[Collected data]
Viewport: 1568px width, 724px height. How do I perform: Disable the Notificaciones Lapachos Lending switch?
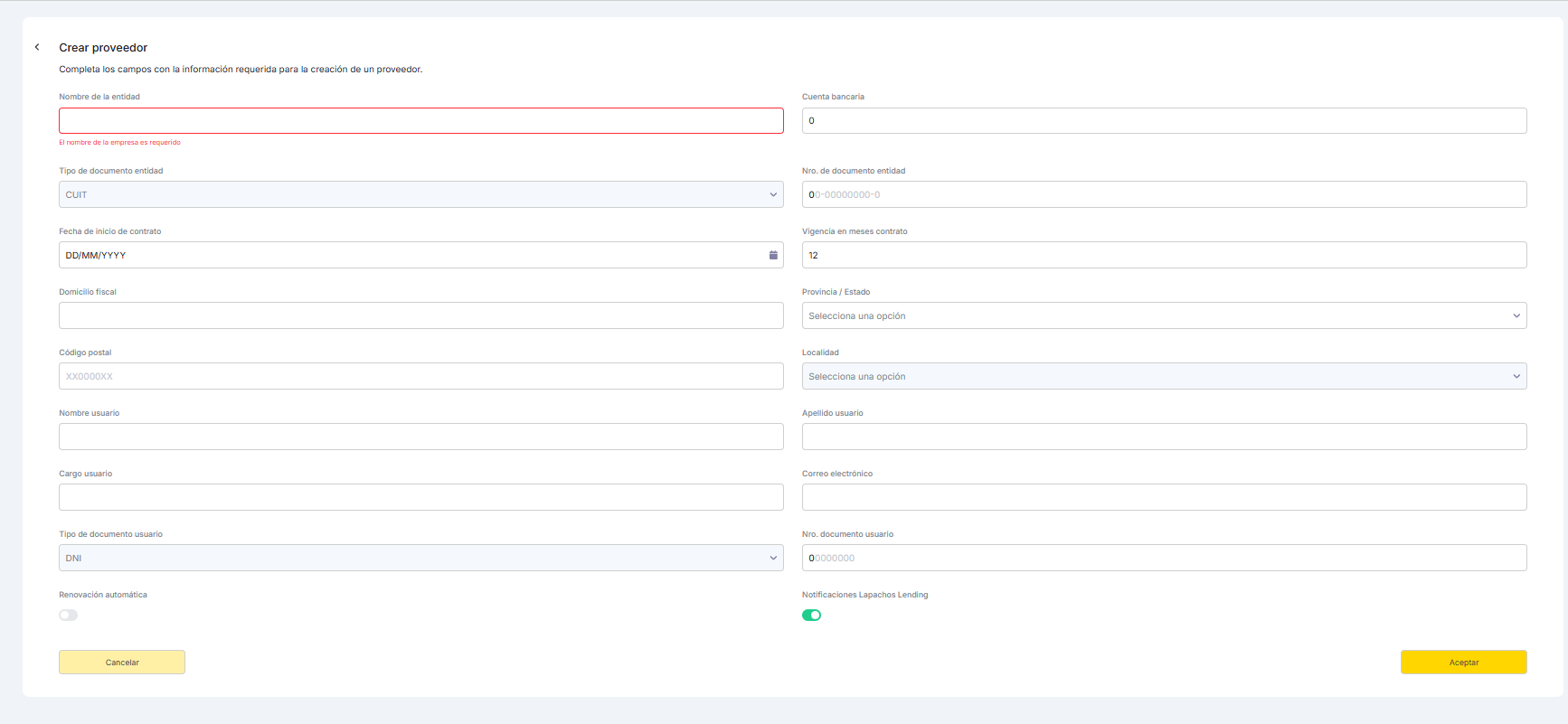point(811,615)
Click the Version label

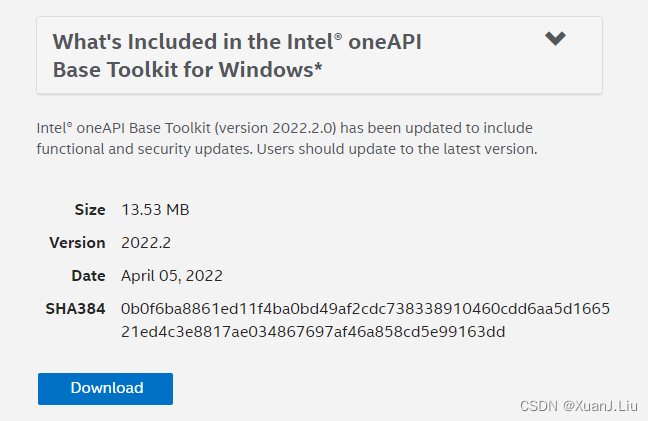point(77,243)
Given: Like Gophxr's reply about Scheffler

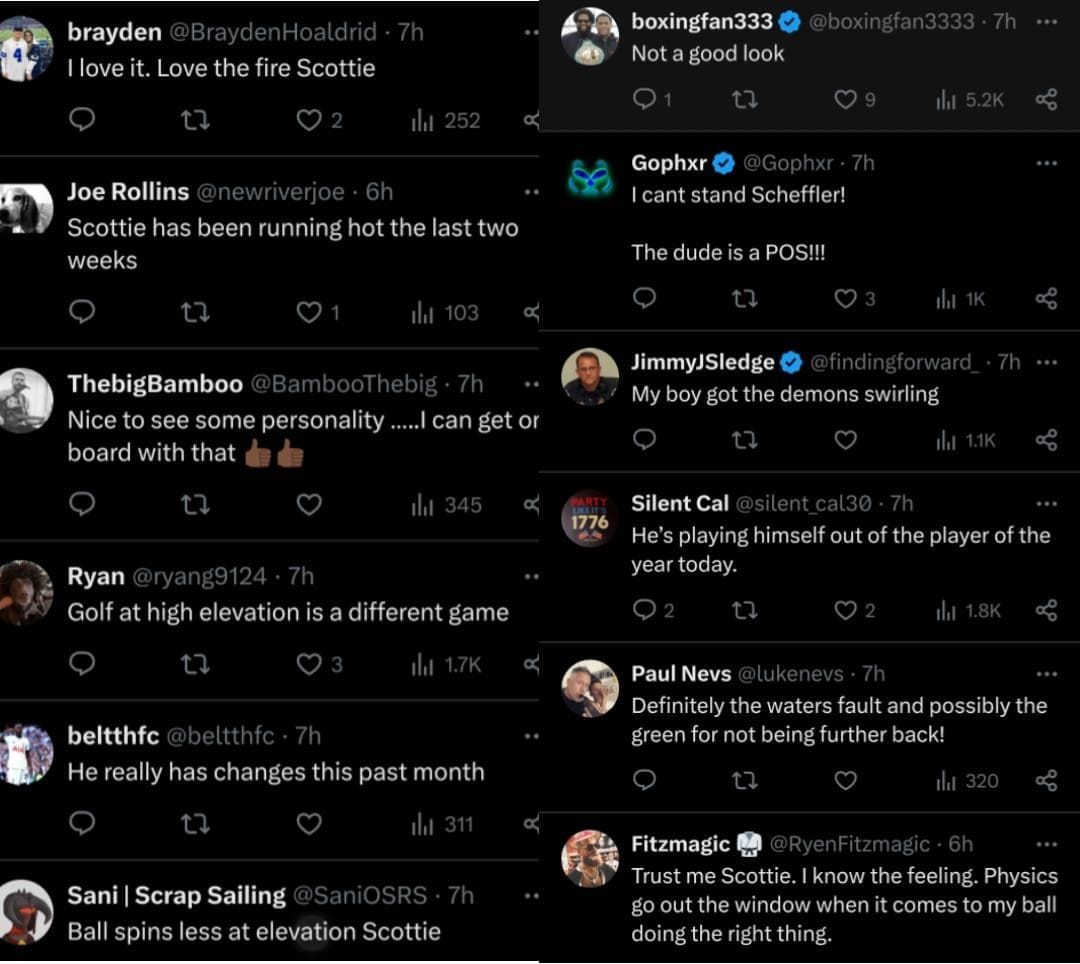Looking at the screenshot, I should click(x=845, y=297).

...

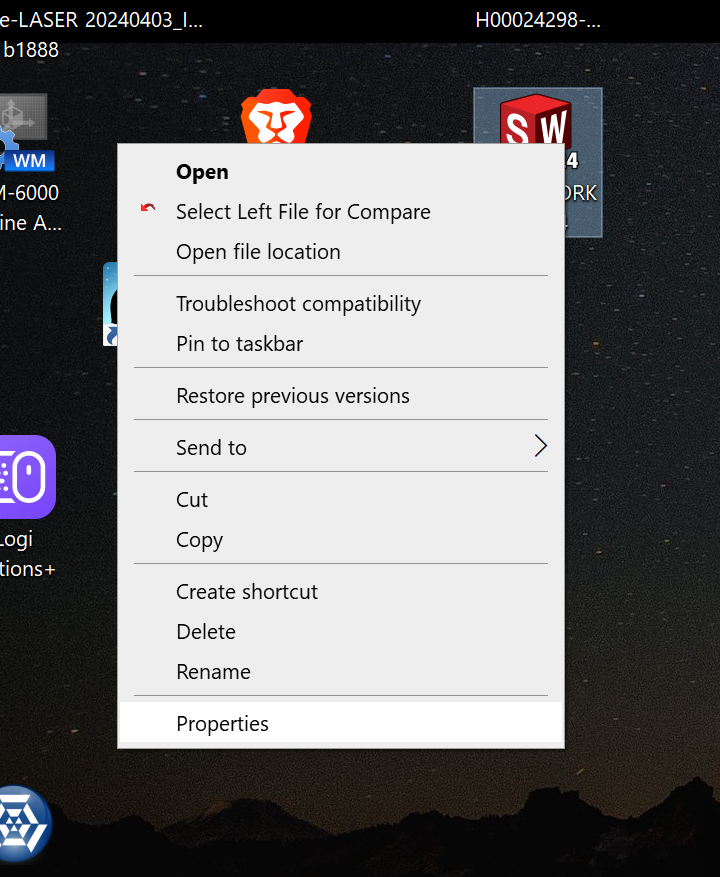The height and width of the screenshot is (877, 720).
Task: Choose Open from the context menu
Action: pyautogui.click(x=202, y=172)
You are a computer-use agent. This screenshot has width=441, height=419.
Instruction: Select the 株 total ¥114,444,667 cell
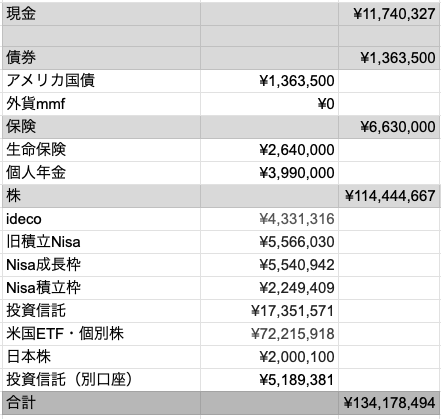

[Assignment]: Return only the part of the records above that opens with the line containing "You are a computer-use" and closes with the line containing "Instruction: Select the", ends included.

[Result below]:
You are a computer-use agent. This screenshot has width=441, height=419.
Instruction: Select the 株 total ¥114,444,667 cell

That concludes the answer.